Listeners didn’t meet her there until summer’s end, when the rest of the album came out, with a title we used to be able to read as pure metaphor. (Will we ever again relish the total artistic symbolism of medical terms, without having to consider their gross realities?) Immunity is a coming-out story, which implies necessary heartbreak but also the same kind of hope we’re holding onto now: that by getting hurt, just a little, we’ll become resistant, unbothered. Placed in context, “Bags” reveals itself not as a recounting of lovesickness but as the formation of its antibodies. The most beautiful lines, the ones I focus on now, sitting by the window to remind myself what the sun feels like, are about restraint: using everything to hold back is, in fact, an emotional exercise, a flexing of heartstrings that ultimately grants a kind of inner strength.
An important note: Clairo doesn’t find love with this girl. She told Genius in an interview that she did eventually break down, swept up by insurmountable desire, and made her move—she admitted her feelings and they weren’t reciprocated. But in “Bags,” in life, it’s not the success of the move that matters; it’s the resolve behind it. Returning over and over to a painful place—a crush’s couch, a restaurant you hate, a stoop that reminds you of your loneliness, a bedroom you haven’t left in two months—can feel like getting stuck. “Bags” is a reminder that no moment is as stagnant as we might think, that there will always come a time when restraint is no longer the answer.
It certainly would have felt like wishful thinking to me then, biking home on early mornings to sleep for a few hours before the cycle repeated, that there would be a moment to break from it.

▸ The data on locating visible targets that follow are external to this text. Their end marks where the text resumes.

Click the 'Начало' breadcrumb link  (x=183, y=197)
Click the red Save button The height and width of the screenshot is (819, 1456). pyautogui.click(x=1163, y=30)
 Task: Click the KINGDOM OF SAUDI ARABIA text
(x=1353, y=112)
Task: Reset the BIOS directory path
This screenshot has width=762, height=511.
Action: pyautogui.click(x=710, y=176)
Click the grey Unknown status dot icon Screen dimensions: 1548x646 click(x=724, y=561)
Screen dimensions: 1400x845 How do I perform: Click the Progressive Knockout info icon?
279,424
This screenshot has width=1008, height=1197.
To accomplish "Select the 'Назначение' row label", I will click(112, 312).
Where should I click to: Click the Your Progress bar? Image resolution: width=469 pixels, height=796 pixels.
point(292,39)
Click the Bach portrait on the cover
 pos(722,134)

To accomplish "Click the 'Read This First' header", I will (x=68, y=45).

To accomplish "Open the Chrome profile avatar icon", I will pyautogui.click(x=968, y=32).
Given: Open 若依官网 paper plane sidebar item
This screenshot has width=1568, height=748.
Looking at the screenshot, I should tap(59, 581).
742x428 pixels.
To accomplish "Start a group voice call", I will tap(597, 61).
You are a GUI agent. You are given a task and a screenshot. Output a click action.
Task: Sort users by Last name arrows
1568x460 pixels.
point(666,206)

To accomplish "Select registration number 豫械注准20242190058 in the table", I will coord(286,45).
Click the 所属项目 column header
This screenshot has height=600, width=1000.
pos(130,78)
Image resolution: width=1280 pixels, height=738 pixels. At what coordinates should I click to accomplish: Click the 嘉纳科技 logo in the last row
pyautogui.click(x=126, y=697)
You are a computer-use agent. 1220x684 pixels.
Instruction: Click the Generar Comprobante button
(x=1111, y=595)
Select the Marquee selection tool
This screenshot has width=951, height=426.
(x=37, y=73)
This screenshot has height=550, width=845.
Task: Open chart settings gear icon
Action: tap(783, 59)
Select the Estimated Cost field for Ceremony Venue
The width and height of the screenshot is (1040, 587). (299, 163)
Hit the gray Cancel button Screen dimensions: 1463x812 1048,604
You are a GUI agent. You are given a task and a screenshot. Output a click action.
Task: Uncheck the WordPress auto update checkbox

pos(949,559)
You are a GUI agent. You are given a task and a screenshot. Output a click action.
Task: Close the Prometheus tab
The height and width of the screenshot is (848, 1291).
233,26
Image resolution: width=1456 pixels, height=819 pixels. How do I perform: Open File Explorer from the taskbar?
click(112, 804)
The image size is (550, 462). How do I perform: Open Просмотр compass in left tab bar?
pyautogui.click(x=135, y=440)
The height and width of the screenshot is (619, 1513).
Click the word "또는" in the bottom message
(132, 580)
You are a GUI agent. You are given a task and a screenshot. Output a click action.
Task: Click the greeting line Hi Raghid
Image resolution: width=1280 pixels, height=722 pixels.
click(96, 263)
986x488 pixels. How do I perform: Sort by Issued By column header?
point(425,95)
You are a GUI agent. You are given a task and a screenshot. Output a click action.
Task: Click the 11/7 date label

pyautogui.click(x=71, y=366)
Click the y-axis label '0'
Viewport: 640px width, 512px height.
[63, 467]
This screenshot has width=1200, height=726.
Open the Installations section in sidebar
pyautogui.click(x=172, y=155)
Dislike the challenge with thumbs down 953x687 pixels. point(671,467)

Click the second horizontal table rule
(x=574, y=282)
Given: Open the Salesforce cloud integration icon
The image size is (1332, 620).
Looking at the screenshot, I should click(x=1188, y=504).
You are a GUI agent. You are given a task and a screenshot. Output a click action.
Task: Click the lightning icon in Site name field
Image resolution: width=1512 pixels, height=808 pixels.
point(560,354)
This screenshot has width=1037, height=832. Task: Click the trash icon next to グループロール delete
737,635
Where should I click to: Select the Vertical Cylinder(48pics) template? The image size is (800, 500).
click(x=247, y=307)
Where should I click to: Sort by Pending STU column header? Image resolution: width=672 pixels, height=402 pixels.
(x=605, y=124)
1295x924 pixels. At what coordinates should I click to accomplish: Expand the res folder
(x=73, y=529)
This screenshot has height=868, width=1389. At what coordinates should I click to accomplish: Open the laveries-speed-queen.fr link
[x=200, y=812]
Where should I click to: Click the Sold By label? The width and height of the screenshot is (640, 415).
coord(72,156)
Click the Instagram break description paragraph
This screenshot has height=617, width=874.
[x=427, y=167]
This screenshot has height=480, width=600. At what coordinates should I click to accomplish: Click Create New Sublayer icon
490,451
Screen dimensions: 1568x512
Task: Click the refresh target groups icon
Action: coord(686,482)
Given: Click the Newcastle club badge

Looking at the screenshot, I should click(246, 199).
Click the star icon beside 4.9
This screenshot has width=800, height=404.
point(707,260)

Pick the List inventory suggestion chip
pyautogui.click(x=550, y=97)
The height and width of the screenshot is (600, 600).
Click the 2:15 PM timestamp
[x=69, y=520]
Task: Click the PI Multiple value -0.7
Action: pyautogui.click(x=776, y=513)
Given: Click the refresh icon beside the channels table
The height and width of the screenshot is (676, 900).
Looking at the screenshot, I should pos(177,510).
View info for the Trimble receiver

But it was also true that I was silently growing stronger, getting ready to break the cycle on my own; that I was pedaling forward, every mundane ritual part of my own survival; that even leaving a litter pyramid for someone to walk by and wonder about was an act of creation.
Soon summer will return. Because the powers that be are uncaring, reckless, and interested only in preserving the flow of national funds, it will likely come in limited form. We will still have to try to hold back: a virus, each other’s demises. This is fraught and disheartening, but also an opportunity to hone our demands of the future and nurse our potential energy—so that one day, and there will always come a day, when the world reopens, it can become kinetic, and we can translate our newfound strength to more fruitful projects like loving, or being loved, like writing, like voting and organizing. Like making sure none of us ever feels stuck again, and we never have to hold back either.